start Material

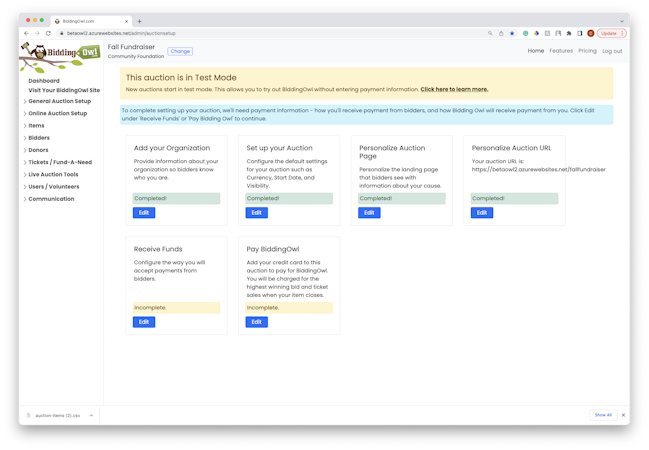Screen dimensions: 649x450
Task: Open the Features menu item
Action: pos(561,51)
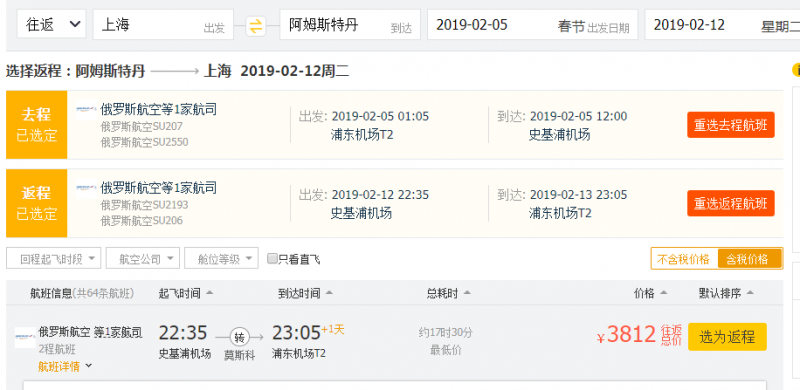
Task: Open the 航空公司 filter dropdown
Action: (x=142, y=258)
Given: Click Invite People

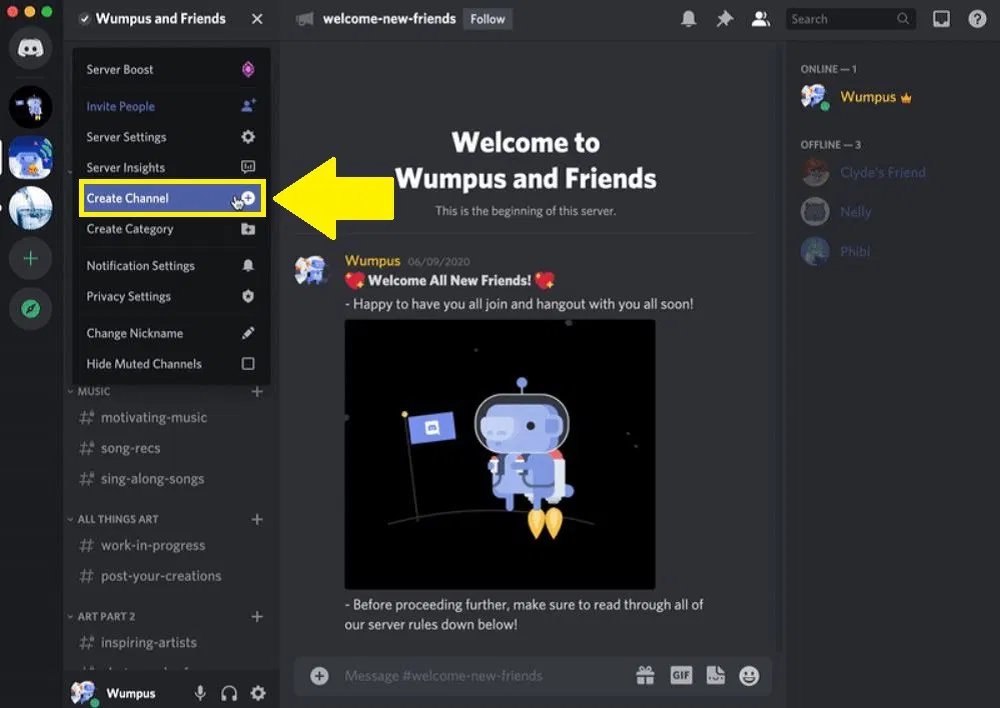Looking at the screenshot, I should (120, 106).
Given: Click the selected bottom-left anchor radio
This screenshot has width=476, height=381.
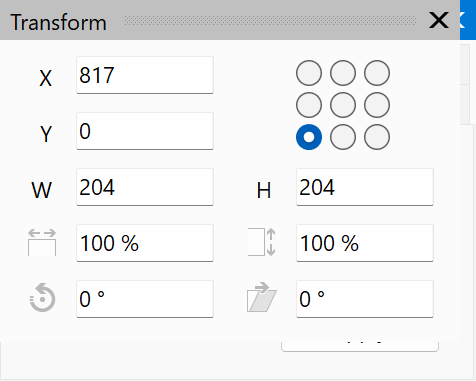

end Material
start Material

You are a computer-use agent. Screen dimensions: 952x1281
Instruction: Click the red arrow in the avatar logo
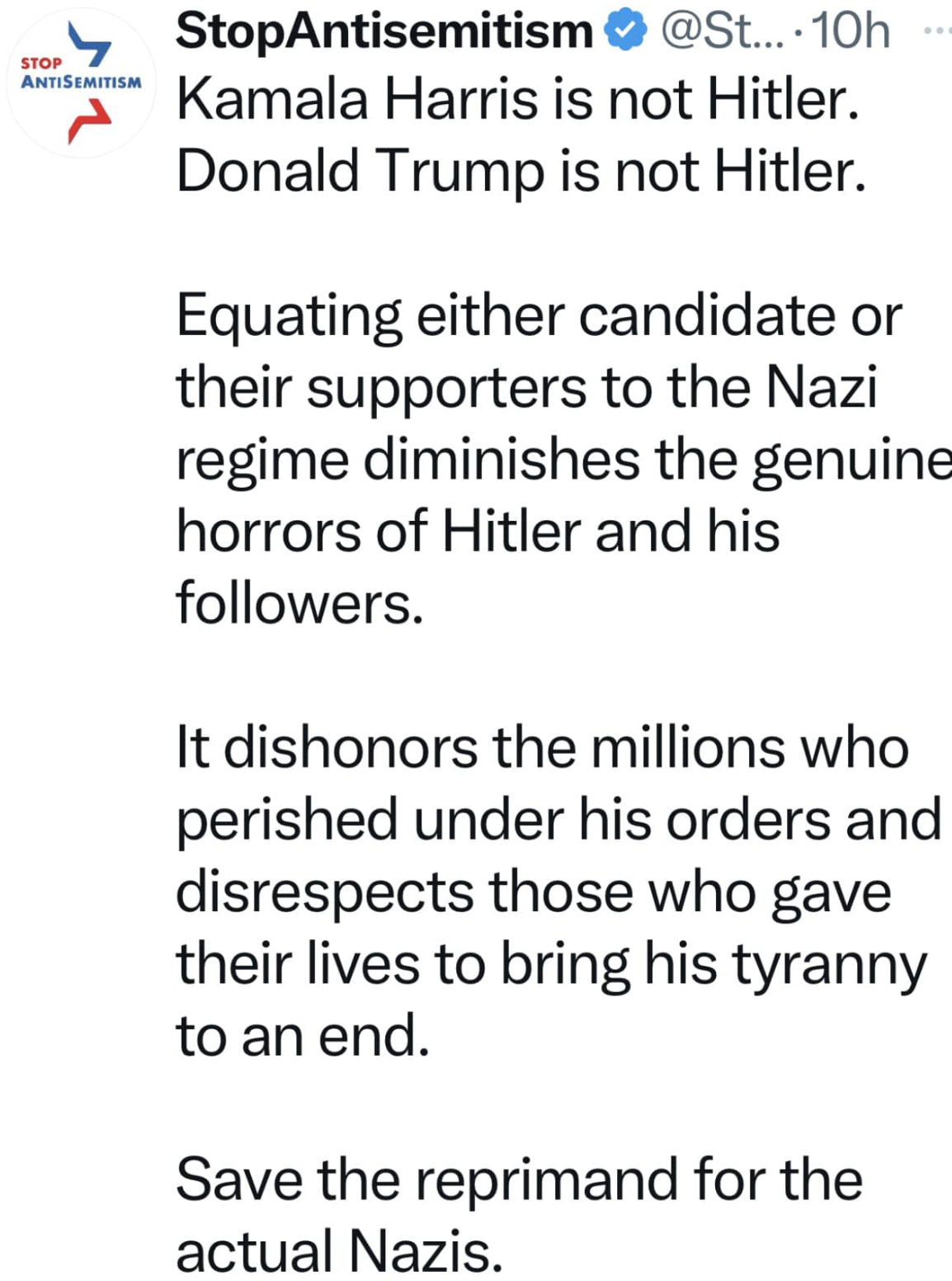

end Material

Problem to work on. Pick out each line of the records that contains the string "Click" and copy those lines in full. Treat uppercase and lowercase letters as different.

The solution.
Given: Click Invite People
Given: Click the selected bottom-left anchor radio
Instruction: Click the red arrow in the avatar logo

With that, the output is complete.